For us, this was the perfect storm: I expected us to ski the same line as before, with the same discipline that had worked so well all morning. But we let our guard down, just as we added the extra players to the mix and as the temperature went through the roof. Back on a familiar slope, our team fanned out to find fresh snow. With the increased demand, some strayed onto virgin snow that had not previously been skied, and still harboured that weakness. 

Lesson 5: There is no such thing as security in numbers: more people, more load, more pressure to spread out. 

The rest all happened so fast, and with that eerie silence that anyone who knows, will recognise. A shallow (30cm) crown wall was enough to carry Mike and Jim down the slope. A short slide, but a significant volume of snow, meant this was instantly serious enough. The radios crackled to life and, gathering the rest of the team, we safely skied the planned line. The years of training kicked in, and we quickly established the team were all accounted for.  

Lesson 6: Radios for techy tree-skiing are key. We had four in the team. Made it really easy to check in, get a headcount and get up to speed on the plan. 

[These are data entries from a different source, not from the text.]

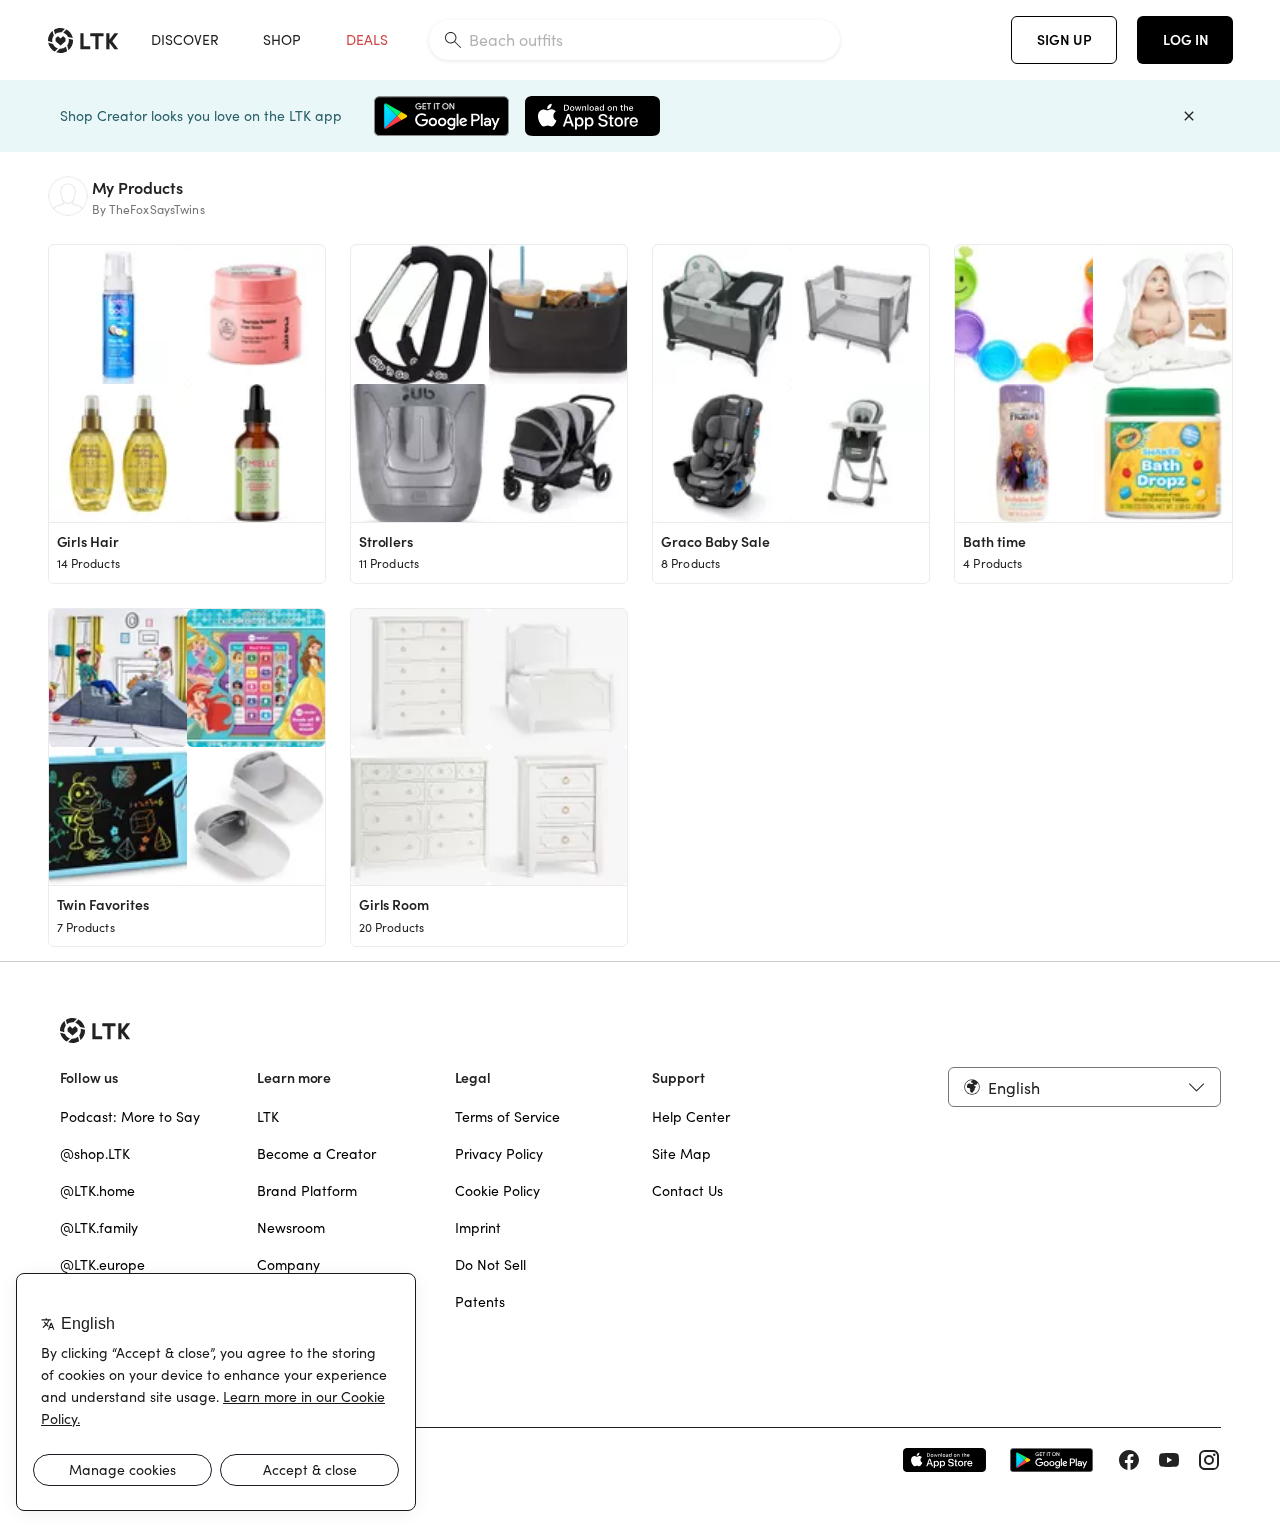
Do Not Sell (490, 1265)
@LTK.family (99, 1228)
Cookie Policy (497, 1191)
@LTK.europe (102, 1265)
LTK (268, 1117)
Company (288, 1265)
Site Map (681, 1154)
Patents (480, 1302)
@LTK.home (97, 1191)
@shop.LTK (95, 1154)
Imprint (478, 1228)
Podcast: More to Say (130, 1117)
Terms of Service (507, 1117)
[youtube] (1169, 1460)
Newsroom (291, 1228)
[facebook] (1129, 1460)
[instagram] (1209, 1460)
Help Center (691, 1117)
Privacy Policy (499, 1154)
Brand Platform (307, 1191)
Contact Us (687, 1191)
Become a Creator (316, 1154)
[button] (1084, 1087)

Mike was mostly buried, but amazingly unshaken (although we never did find one of Mike’s skis, despite extensive probing). Jim had badly tweaked a knee. But the fear the whole team experienced (and the lessons we learnt) will last far longer than any of that. Once you trigger a slope, you are instantly completely and utterly out of control. It all happens so fast – and the difference between walking away and losing the whole team is so tiny that it is genuinely frightening. The full consequences largely depend on your behaviours and positions in that instant.  

Sun warming the right side

Lesson 7: The gap from near miss to complete disaster is smaller than you think! So always be ready…  

Literally limping back to the resort, we all recognised that it could have been so much worse – if we hadn’t been so conservative, we could have been in the high alpine, rather than tree line. We subsequently discovered that spike in temperature triggered several unexpected slides. Others were not so fortunate.  

We might have reduced the risks, and the consequences, all day – but this was still WAY closer to the limit than I ever want to get again. So many humbling lessons to learn. If this article saves just one avalanche incident it will have been worth sharing.